Dal prossimo 9 aprile, due emendamenti saranno votati nella quinta Commissione della Camera dei Deputati, sollevando interrogativi sulla stabilità occupazionale di circa 6000 ATA.

Il comunicato stampa, emesso dal Comitato per la proroga dei contratti PNRR e AGENDA SUD dei collaboratori scolastici, critica aspramente sia la classe politica che i sindacati, evidenziando una serie di contraddizioni e mancanze nell’azione sindacale.

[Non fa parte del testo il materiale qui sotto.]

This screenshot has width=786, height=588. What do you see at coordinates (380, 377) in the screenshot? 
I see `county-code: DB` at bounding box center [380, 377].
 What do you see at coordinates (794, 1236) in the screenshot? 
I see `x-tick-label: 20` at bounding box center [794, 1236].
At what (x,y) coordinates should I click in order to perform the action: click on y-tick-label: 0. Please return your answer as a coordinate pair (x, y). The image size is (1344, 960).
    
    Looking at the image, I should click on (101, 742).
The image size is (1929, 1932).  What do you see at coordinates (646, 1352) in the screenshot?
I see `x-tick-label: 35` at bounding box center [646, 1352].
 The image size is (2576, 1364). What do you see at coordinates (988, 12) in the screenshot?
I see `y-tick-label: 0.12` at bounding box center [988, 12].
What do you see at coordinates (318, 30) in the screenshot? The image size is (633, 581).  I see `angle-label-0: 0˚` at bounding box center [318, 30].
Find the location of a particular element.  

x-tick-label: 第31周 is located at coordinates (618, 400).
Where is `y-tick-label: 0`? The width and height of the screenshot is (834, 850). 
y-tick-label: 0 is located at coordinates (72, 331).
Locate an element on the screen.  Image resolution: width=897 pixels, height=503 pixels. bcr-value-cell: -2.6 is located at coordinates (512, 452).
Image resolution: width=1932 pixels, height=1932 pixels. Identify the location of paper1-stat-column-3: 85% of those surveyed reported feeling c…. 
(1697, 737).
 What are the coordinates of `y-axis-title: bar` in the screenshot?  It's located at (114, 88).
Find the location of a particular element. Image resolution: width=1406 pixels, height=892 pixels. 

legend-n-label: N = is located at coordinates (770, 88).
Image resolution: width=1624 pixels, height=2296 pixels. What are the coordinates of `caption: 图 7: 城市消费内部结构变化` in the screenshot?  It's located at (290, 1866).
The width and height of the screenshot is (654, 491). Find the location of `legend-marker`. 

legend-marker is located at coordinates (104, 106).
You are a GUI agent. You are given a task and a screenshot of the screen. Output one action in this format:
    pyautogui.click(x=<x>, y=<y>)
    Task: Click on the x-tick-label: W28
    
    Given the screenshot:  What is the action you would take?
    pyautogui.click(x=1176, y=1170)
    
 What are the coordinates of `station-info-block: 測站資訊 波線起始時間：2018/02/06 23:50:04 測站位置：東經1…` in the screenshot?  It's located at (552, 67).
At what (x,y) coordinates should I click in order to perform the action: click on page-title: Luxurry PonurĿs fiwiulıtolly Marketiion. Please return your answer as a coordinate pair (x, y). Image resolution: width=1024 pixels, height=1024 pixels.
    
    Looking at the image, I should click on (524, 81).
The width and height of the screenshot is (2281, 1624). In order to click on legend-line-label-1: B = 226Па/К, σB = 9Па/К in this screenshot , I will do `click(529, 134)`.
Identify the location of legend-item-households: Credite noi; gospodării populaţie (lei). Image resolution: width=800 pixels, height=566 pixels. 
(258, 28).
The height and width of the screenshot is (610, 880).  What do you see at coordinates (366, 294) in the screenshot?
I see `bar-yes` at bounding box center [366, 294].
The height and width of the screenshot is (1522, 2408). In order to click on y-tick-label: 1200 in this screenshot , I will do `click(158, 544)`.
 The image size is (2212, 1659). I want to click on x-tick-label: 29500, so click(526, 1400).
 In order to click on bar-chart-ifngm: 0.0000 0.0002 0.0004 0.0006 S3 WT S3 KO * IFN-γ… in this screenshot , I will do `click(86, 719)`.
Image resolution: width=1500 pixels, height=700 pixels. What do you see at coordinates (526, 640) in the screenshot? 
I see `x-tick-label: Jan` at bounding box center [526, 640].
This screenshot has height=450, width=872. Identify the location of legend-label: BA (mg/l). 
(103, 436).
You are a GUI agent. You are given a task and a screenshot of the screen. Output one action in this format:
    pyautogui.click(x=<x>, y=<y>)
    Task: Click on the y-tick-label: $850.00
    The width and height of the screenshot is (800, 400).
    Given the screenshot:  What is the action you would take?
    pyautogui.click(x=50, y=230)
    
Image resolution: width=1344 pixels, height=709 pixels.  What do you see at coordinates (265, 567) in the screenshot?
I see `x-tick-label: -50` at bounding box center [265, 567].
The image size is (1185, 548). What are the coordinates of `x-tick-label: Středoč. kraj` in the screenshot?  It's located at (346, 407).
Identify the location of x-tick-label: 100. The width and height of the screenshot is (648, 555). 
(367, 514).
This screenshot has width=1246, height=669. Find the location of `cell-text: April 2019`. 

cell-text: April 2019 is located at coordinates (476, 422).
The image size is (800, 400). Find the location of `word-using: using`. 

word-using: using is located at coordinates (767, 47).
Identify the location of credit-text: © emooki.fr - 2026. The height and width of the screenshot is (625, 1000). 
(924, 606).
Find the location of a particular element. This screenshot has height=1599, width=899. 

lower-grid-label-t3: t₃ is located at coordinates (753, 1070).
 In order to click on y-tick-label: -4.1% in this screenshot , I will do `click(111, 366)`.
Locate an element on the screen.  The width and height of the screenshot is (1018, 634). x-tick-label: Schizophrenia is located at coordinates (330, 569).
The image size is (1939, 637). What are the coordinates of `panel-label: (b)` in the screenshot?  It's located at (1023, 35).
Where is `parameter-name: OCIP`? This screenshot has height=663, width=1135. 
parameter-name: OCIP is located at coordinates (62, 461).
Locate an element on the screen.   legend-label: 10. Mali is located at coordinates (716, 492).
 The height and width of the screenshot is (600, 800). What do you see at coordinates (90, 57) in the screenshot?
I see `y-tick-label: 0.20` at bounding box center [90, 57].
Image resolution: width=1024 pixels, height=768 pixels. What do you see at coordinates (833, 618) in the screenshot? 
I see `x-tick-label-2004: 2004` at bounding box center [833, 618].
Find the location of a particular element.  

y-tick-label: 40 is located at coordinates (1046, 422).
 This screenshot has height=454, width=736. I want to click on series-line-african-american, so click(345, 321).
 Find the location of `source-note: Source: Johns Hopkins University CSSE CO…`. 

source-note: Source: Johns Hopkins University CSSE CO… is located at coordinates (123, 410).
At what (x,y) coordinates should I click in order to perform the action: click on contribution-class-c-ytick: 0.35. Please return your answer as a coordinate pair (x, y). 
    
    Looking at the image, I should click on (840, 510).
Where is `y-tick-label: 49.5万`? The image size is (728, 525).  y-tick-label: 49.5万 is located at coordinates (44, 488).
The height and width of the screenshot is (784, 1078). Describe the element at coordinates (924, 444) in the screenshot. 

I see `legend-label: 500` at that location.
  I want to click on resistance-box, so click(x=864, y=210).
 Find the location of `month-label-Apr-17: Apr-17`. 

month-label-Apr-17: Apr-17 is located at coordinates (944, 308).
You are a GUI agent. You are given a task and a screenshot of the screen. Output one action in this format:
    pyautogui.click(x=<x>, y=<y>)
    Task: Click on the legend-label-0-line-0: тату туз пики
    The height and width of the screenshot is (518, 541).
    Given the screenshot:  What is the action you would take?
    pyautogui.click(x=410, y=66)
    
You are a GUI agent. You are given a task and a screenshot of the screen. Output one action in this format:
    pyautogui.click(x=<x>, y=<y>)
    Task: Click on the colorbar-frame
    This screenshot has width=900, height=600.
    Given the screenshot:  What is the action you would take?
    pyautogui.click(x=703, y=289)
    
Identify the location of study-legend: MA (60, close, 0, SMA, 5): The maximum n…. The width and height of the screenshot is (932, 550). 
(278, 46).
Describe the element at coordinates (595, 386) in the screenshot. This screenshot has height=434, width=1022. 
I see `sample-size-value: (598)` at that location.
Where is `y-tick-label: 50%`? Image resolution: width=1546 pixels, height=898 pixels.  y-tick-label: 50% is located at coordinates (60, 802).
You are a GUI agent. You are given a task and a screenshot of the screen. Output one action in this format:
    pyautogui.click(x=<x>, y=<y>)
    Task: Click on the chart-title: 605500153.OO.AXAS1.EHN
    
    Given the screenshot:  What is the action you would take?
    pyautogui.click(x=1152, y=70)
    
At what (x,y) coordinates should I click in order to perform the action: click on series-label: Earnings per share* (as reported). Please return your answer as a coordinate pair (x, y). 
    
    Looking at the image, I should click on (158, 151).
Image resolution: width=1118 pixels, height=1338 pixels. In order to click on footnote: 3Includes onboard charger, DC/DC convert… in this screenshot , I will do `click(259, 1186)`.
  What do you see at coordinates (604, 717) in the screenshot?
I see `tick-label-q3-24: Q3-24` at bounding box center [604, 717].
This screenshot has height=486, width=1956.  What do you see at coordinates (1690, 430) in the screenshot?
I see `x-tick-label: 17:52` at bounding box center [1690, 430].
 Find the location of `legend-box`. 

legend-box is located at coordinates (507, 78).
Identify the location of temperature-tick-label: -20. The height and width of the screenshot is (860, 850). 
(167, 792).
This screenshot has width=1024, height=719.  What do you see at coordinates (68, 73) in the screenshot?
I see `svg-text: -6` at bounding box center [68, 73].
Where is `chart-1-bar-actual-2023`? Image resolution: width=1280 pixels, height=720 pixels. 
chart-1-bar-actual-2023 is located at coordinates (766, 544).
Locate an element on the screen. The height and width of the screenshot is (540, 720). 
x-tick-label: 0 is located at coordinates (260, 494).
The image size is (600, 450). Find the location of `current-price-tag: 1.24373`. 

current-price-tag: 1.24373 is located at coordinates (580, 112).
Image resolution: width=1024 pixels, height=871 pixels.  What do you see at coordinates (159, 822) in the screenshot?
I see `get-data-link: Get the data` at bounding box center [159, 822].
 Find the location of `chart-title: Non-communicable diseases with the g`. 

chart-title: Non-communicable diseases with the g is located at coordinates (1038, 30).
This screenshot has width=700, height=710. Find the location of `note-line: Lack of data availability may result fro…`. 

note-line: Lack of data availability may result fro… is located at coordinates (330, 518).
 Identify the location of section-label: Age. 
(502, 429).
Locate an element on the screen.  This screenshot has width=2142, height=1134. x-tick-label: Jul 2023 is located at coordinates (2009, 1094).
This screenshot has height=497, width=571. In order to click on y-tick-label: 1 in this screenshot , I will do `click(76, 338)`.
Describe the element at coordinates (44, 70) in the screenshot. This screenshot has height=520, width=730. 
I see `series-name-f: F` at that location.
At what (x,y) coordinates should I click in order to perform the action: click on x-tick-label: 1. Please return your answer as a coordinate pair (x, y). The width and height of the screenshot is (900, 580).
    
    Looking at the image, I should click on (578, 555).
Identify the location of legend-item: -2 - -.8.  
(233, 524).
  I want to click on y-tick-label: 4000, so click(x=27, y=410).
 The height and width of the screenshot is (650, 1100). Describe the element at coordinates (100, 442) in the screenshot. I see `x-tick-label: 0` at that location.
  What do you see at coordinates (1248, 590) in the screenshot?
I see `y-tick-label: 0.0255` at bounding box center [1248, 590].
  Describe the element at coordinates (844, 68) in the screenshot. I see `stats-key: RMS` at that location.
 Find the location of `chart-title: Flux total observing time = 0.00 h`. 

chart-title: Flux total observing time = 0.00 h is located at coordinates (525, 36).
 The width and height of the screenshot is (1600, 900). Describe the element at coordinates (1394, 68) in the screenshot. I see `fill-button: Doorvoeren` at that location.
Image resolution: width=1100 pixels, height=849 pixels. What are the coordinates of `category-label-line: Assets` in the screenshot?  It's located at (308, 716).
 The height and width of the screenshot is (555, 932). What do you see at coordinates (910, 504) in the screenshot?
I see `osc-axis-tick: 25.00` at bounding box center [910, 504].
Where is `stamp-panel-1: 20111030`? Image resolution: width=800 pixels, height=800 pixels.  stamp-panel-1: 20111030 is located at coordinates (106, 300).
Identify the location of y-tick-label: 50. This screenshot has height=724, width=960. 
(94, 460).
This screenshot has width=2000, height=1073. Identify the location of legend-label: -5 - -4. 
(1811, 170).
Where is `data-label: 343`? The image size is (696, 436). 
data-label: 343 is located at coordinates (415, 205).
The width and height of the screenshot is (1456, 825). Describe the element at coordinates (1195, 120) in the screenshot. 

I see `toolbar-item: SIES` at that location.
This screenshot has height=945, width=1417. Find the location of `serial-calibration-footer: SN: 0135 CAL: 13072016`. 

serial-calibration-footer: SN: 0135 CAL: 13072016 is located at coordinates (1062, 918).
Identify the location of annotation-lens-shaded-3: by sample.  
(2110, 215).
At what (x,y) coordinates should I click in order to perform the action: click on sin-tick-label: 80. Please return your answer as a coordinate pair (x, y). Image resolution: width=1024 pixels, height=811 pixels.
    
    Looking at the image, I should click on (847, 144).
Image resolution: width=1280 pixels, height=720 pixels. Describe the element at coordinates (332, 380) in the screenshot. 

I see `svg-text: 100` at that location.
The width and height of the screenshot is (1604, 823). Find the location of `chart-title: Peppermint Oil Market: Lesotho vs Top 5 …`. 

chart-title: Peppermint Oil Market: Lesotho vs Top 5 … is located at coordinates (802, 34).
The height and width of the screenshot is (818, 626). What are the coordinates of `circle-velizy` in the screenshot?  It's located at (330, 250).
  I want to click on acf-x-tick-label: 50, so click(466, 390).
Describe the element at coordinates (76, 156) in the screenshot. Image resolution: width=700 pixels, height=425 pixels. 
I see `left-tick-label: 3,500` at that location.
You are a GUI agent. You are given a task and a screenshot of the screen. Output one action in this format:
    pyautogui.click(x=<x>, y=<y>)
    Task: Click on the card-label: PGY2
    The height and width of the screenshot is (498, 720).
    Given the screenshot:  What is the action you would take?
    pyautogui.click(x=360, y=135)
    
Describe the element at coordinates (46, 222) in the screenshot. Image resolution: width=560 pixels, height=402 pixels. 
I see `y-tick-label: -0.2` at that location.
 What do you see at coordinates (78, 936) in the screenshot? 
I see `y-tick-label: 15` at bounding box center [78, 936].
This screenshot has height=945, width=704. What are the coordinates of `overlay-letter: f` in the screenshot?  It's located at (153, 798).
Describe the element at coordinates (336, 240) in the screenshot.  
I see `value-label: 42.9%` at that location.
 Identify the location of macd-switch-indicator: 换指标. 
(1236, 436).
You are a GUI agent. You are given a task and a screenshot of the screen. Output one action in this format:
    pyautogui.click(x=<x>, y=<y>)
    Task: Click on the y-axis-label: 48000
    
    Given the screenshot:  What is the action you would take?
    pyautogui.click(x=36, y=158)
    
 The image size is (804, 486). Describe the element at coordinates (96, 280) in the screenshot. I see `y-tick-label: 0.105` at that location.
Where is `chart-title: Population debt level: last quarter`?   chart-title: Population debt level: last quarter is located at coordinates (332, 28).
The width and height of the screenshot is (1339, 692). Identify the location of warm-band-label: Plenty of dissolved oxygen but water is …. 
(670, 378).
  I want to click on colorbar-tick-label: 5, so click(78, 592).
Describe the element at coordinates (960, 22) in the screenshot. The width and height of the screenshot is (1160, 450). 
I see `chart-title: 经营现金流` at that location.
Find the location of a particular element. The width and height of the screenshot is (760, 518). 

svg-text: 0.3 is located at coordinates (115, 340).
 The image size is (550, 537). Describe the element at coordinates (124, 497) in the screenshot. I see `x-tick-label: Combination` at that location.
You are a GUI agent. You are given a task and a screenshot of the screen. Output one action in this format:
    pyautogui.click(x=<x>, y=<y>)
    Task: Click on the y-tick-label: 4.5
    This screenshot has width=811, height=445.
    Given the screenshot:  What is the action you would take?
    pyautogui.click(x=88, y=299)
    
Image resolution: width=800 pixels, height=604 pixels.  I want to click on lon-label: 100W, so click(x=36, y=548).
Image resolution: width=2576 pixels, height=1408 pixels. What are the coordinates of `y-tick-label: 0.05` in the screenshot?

L’accento è posto sulla recente firma del “nuovo” contratto collettivo nazionale di categoria, valido retroattivamente per il triennio 2019/2021, che ha lasciato insoddisfatti molti lavoratori del comparto scuola, rimasti con stipendi stagnanti.

Inoltre, il comunicato evidenzia le divergenze e l’inefficacia delle azioni intraprese dai principali sindacati confederali (CGIL, CISL, UIL, ANIEF, GILDA e SNALS) riguardo alla proroga dei contratti e alla tutela dei diritti dei lavoratori.

Le posizioni contrastanti espresse dai rappresentanti sindacali in merito alla questione rivelano un quadro di confusione e inadeguatezza nel mondo sindacale che fa paio con quello politico.

La richiesta è quindi chiara, intervenire in modo urgente, il governo faccia la sua parte e garantisca la proroga dei contratti in scadenza, per rendere strutturale l’organico aggiuntivo.

Una richiesta di buon senso, una necessità imprescindibile per assicurare dopo anni di pene, il regolare svolgimento delle attività scolastiche sempre carenti di personale e la continuità occupazionale del personale ATA.

Il comunicato termina sottolineando l’importanza vitale del ruolo svolto dai collaboratori scolastici non più bidello, ma uomini e donne di gran valore professionale e umano.


Il governo e i sindacati si impegnino davvero a prendere misure concrete per affrontare questa situazione di precarietà creata dall’inadeguatezza di una classe dirigente che dovrebbe fare un grosso “mea culpa” garantendo a tutti un lavoro dignitoso e stabile non promesse fasulle.